• _REQUIRED TASK_
Could you rewrite the records below, replacing every "GUI agent" with "screen agent" and leaving everything else unchanged?

• _RAW DATA_
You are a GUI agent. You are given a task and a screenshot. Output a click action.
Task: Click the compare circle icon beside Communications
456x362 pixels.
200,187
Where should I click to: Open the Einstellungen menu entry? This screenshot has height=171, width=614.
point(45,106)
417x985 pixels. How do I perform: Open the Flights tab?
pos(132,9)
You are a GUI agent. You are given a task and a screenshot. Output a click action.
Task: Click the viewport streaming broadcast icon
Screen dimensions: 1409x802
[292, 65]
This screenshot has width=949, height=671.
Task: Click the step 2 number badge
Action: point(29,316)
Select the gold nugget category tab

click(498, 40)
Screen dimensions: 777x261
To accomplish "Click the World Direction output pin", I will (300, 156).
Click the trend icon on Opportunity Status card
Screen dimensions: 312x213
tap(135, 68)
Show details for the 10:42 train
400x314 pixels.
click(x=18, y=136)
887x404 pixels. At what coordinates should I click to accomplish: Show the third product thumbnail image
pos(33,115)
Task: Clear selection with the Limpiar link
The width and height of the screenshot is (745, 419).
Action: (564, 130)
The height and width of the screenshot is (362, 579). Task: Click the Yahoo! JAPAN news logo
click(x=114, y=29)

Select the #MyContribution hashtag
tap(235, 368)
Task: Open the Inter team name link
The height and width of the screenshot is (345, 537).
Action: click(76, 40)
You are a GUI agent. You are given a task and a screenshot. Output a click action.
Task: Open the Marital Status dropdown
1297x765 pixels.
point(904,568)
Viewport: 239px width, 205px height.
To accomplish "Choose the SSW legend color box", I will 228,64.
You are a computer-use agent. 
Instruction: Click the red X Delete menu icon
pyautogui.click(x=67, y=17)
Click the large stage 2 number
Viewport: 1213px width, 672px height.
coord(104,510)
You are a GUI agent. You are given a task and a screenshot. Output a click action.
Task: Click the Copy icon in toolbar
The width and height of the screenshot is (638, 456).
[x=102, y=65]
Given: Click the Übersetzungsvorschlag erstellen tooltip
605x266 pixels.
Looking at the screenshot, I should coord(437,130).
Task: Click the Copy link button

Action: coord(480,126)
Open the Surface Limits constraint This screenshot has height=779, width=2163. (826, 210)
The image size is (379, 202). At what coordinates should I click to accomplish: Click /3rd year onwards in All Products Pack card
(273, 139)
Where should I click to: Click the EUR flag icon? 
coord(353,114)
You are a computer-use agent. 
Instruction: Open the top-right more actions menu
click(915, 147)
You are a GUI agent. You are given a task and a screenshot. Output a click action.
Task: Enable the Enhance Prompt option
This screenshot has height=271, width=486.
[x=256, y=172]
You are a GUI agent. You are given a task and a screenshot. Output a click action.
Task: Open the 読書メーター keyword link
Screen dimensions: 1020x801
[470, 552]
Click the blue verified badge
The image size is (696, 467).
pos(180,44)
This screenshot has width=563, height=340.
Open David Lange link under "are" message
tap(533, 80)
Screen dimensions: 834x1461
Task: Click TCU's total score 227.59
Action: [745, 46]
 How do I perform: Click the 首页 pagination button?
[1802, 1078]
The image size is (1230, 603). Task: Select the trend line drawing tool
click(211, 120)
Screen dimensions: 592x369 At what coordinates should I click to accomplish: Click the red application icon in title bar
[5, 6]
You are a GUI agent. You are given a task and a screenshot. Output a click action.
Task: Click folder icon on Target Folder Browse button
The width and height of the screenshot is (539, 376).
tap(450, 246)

• _ANSWER TO THE PROBLEM_
You are a screen agent. You are given a task and a screenshot. Output a click action.
Task: Click the compare circle icon beside Communications
456x362 pixels.
200,187
Where should I click to: Open the Einstellungen menu entry? This screenshot has height=171, width=614.
point(45,106)
417x985 pixels. How do I perform: Open the Flights tab?
pos(132,9)
You are a screen agent. You are given a task and a screenshot. Output a click action.
Task: Click the viewport streaming broadcast icon
Screen dimensions: 1409x802
[292, 65]
This screenshot has width=949, height=671.
Task: Click the step 2 number badge
Action: point(29,316)
Select the gold nugget category tab

click(498, 40)
Screen dimensions: 777x261
To accomplish "Click the World Direction output pin", I will (300, 156).
Click the trend icon on Opportunity Status card
Screen dimensions: 312x213
tap(135, 68)
Show details for the 10:42 train
400x314 pixels.
click(x=18, y=136)
887x404 pixels. At what coordinates should I click to accomplish: Show the third product thumbnail image
pos(33,115)
Task: Clear selection with the Limpiar link
The width and height of the screenshot is (745, 419).
Action: (564, 130)
The height and width of the screenshot is (362, 579). Task: Click the Yahoo! JAPAN news logo
click(x=114, y=29)

Select the #MyContribution hashtag
tap(235, 368)
Task: Open the Inter team name link
The height and width of the screenshot is (345, 537).
Action: click(76, 40)
You are a screen agent. You are given a task and a screenshot. Output a click action.
Task: Open the Marital Status dropdown
1297x765 pixels.
point(904,568)
Viewport: 239px width, 205px height.
To accomplish "Choose the SSW legend color box", I will 228,64.
You are a computer-use agent. 
Instruction: Click the red X Delete menu icon
pyautogui.click(x=67, y=17)
Click the large stage 2 number
Viewport: 1213px width, 672px height.
coord(104,510)
You are a screen agent. You are given a task and a screenshot. Output a click action.
Task: Click the Copy icon in toolbar
The width and height of the screenshot is (638, 456).
[x=102, y=65]
Given: Click the Übersetzungsvorschlag erstellen tooltip
605x266 pixels.
Looking at the screenshot, I should coord(437,130).
Task: Click the Copy link button

Action: coord(480,126)
Open the Surface Limits constraint This screenshot has height=779, width=2163. (826, 210)
The image size is (379, 202). At what coordinates should I click to accomplish: Click /3rd year onwards in All Products Pack card
(273, 139)
Where should I click to: Click the EUR flag icon? 
coord(353,114)
You are a computer-use agent. 
Instruction: Open the top-right more actions menu
click(915, 147)
You are a screen agent. You are given a task and a screenshot. Output a click action.
Task: Enable the Enhance Prompt option
This screenshot has height=271, width=486.
[x=256, y=172]
You are a screen agent. You are given a task and a screenshot. Output a click action.
Task: Open the 読書メーター keyword link
Screen dimensions: 1020x801
[470, 552]
Click the blue verified badge
The image size is (696, 467).
pos(180,44)
This screenshot has width=563, height=340.
Open David Lange link under "are" message
tap(533, 80)
Screen dimensions: 834x1461
Task: Click TCU's total score 227.59
Action: [745, 46]
 How do I perform: Click the 首页 pagination button?
[1802, 1078]
The image size is (1230, 603). Task: Select the trend line drawing tool
click(211, 120)
Screen dimensions: 592x369 At what coordinates should I click to accomplish: Click the red application icon in title bar
[5, 6]
You are a screen agent. You are given a task and a screenshot. Output a click action.
Task: Click folder icon on Target Folder Browse button
The width and height of the screenshot is (539, 376).
tap(450, 246)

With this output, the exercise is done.